Mais magro, com semblante cansado e de poucos amigos, o ex-senador Demóstenes Torres (51) voltou, ontem, ao trabalho. Numa sala modesta, e com direito a dois funcionários, o senador cassado está de volta ao local que o projetou como guardião da moralidade - a 27a. Procuradoria de Justiça, do Ministério Público de Goiás (MPE-GO).
Mesmo assim, a volta de Demóstenes, às 10h33min foi silenciosa. Após cumprir cinco dias de licença, o procurador de Justiça desceu do elevador privativo sozinho, sem ser notado. Cercado por jornalistas, no corredor e diante da porta, se negou a dar entrevistas.
No interior da sala, foi recebido pelo assessor. Pediu e recebeu um cafezinho, cumprimentou dois amigos que o visitaram, depois se trancou. “Ele pediu café com adoçante”, disse a copeira Roseane Lopes.

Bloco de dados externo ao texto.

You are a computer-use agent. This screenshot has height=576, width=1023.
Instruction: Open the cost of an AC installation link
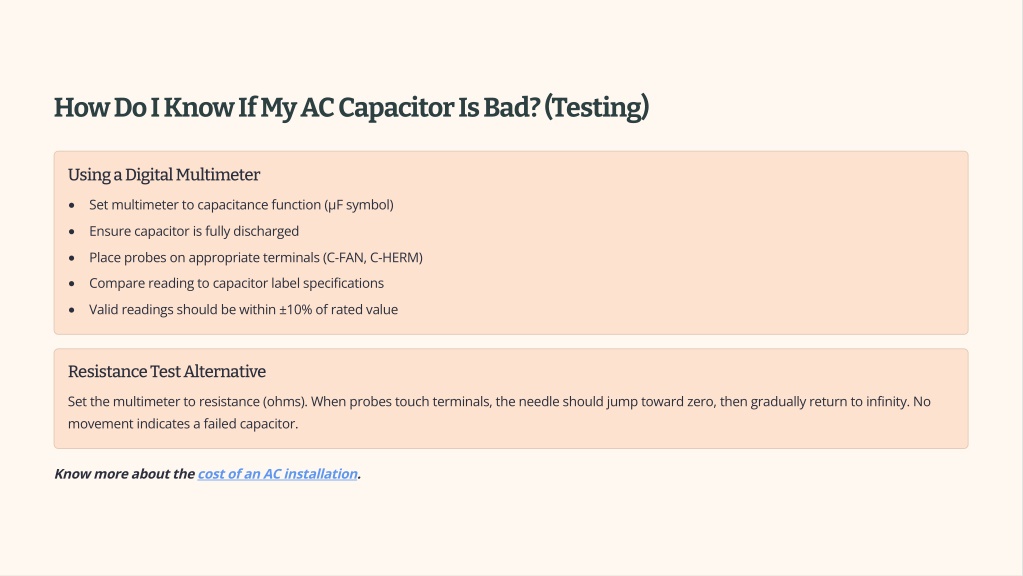[277, 474]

O MP não informou o salário ou o número de funcionários. Mas, sabe-se que Demóstenes terá de selecionar dois novos auxiliares a que tem direito. Os atuais, são vinculados ao procurador Sérgio Abinagem, da 29a. Também se comenta no MP que os dois procuradores, Abinagem e Demóstenes, deverão mudar a rotina de suas áreas de trabalho.
Neste caso, Sérgio Abinagem voltará para sua área de origem, a Criminal. E Demóstenes trocará a atual Criminal pela antiga Cível, tida como “sua praia” - a que projetou o promotor público, desde 1983, para Procurador Geral de Justiça (1999-2002), depois Secretario Estadual de Segurança Pública e Justiça (1999 ) em Goiás, e afinal senador da República (2001-10 e 2011-12).
Oficialmente cassado e inelegível até 2027, o ex-senador vai responder a processo disciplinar, na Corregedoria Geral do MP.
O processo visa investigar uma “eventual infringência de dever funcional”, dele, como procurador de Justiça enquanto exercia o mandato de senador.